*WORK REQUIRED*.
Rewrite the rows that follow, swapping each "icon" for "button" and keeping everything else the same. Leave the pictures out of your answer.
* * * *
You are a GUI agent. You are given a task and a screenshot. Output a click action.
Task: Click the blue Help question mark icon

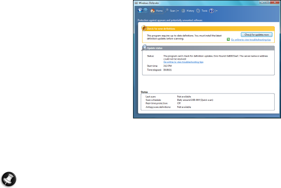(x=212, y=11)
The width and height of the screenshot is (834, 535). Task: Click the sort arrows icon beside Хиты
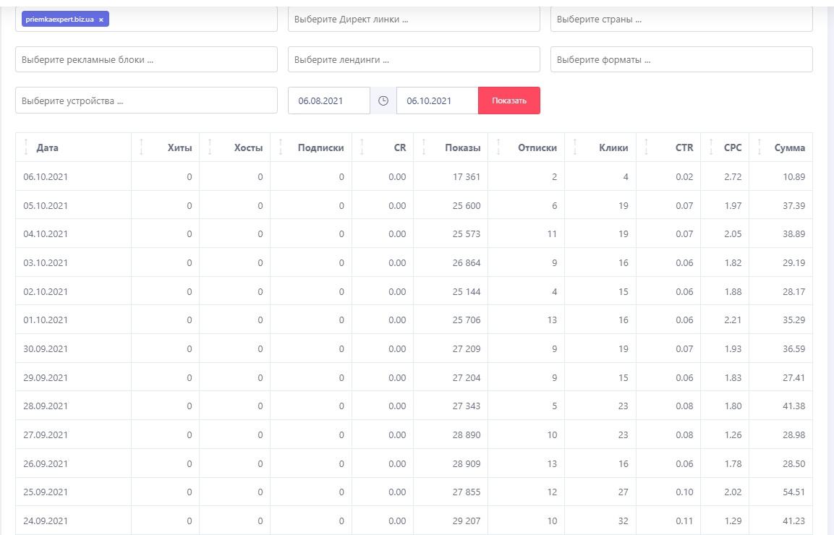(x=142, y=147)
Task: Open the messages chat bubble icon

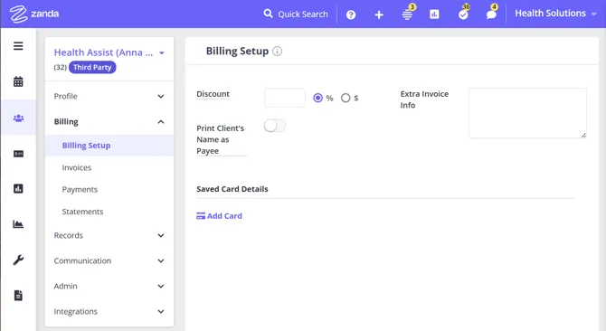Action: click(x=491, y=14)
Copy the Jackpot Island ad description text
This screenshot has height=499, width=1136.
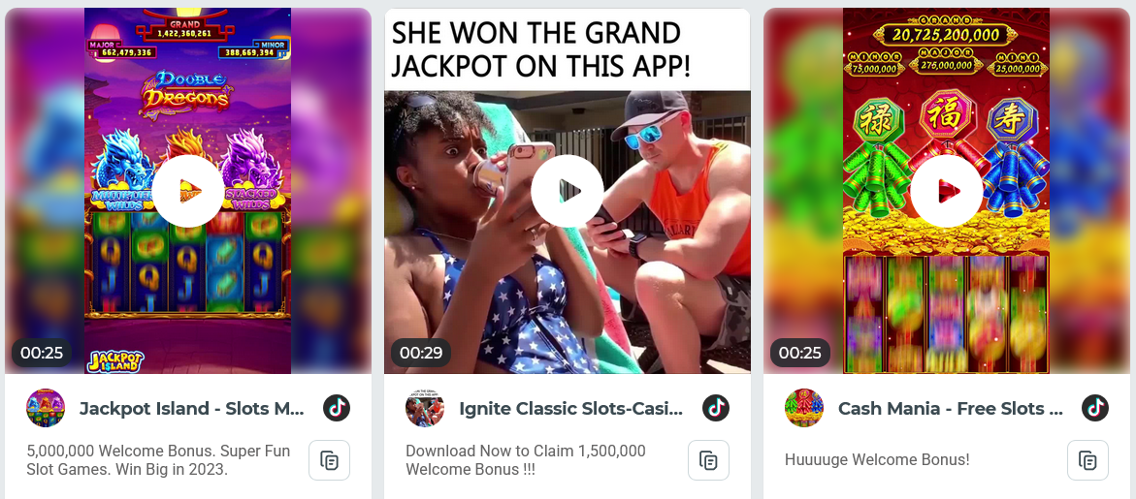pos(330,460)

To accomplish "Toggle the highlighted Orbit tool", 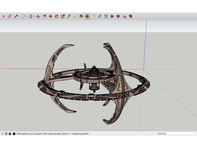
* * * *
*WRITTEN ANSWER*.
You are a GUI agent. You are given a task and a screenshot. Output a click action.
Task: Click the blue Help question mark button

(x=212, y=11)
The width and height of the screenshot is (834, 535). Task: Click the sort arrows button beside Хиты
(x=142, y=147)
Task: Open the messages chat bubble button

Action: click(x=491, y=14)
Copy the Jackpot Island ad description text
This screenshot has height=499, width=1136.
pos(330,460)

To accomplish "Toggle the highlighted Orbit tool", 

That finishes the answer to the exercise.